:: PROBLEM TO SOLVE ::
Could you copy out every line of text in the data below, word for word, and leave the pictures out?
____ LISTED ENTRIES
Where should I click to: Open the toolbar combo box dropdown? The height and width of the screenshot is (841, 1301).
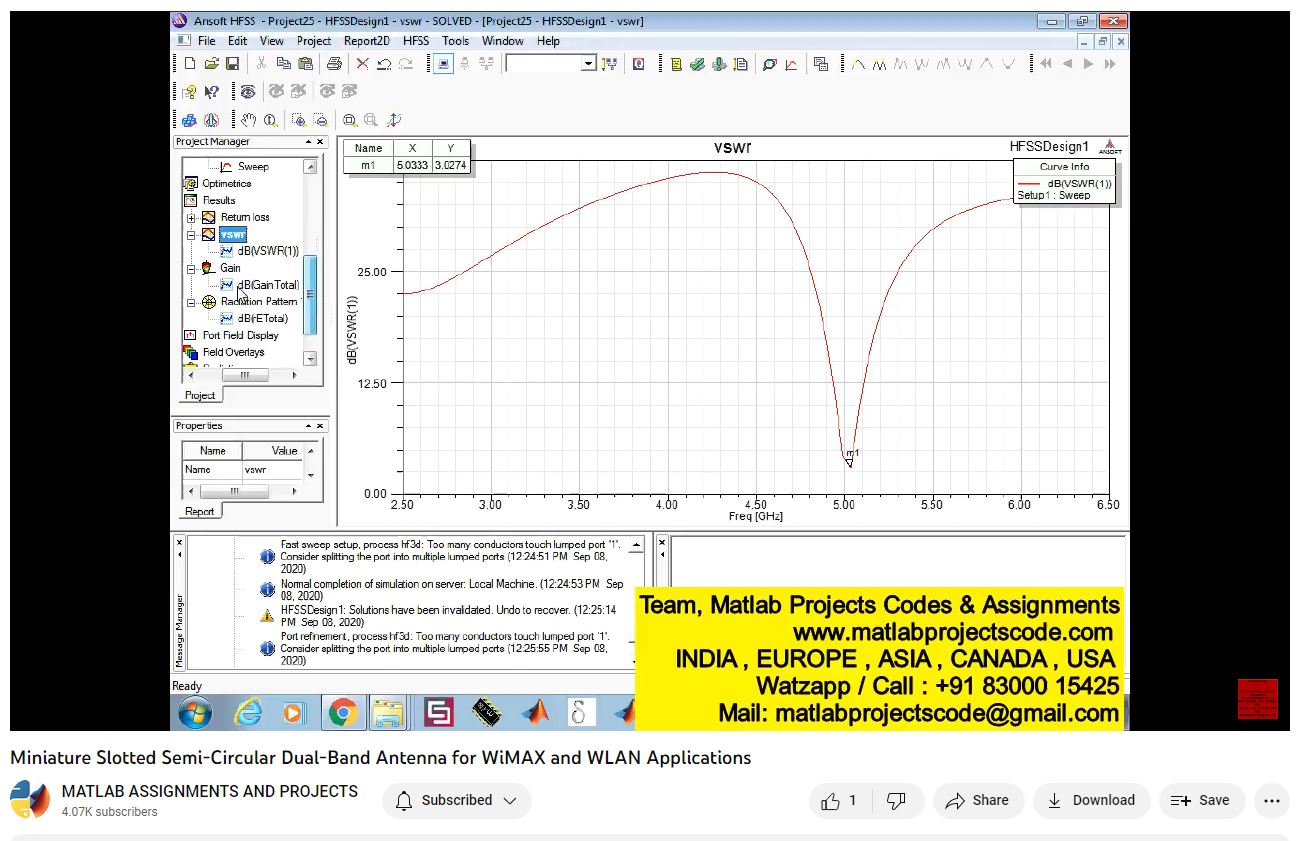pos(588,64)
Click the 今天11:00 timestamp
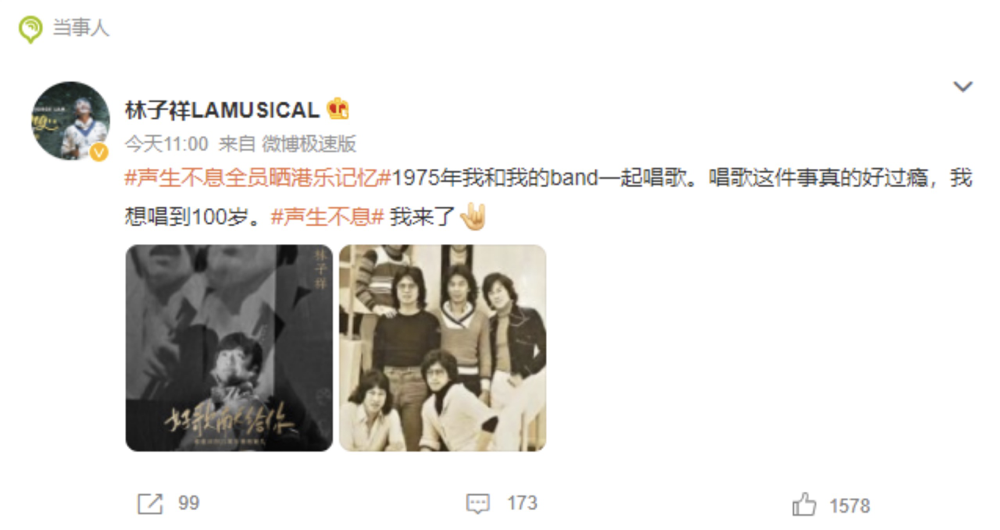Viewport: 1000px width, 530px height. pyautogui.click(x=166, y=144)
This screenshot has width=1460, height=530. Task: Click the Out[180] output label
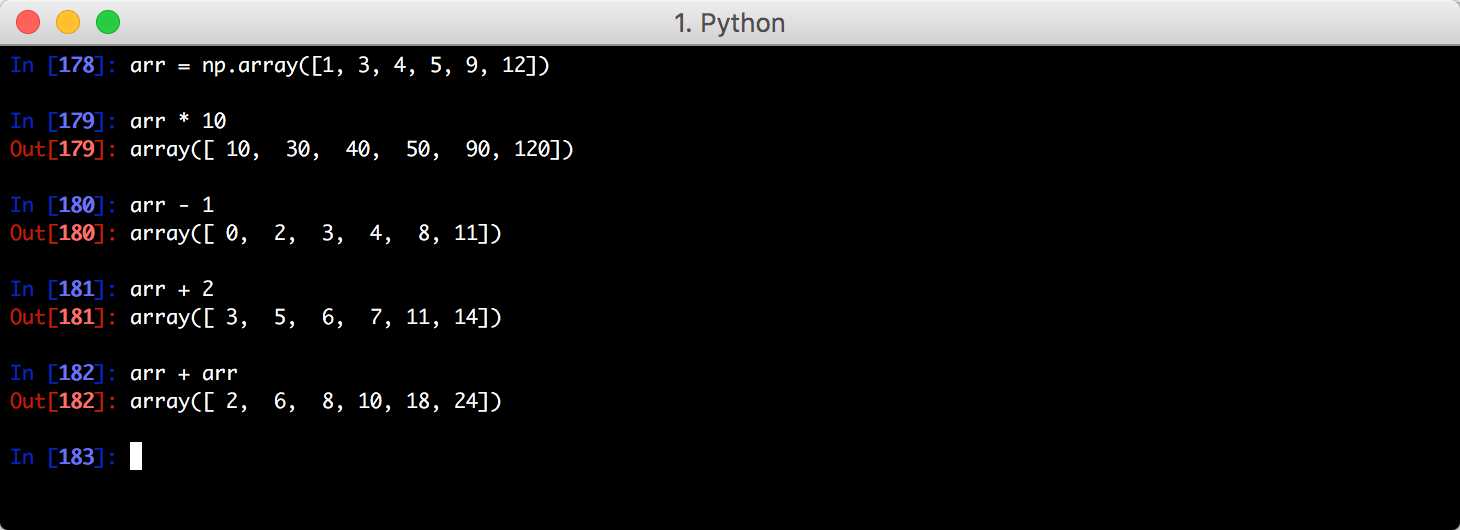pos(64,234)
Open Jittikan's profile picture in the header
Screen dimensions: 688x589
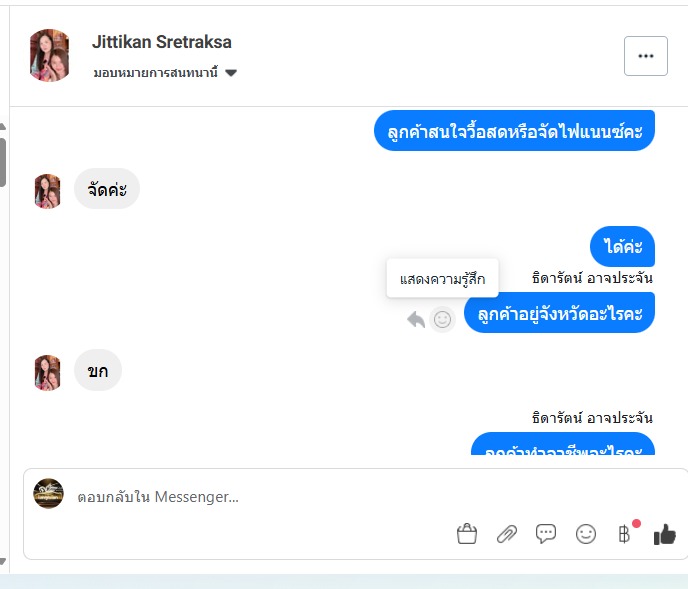(49, 55)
________
:: THE RESULT ::
Where should I click to: Open the toolbar combo box dropdown? The height and width of the screenshot is (841, 1301).
pos(588,64)
Click the 今天11:00 timestamp
Viewport: 1000px width, 530px height. pyautogui.click(x=166, y=144)
This screenshot has width=1460, height=530. Task: Click the Out[180] output label
pos(64,234)
Open Jittikan's profile picture in the header
Screen dimensions: 688x589
(49, 55)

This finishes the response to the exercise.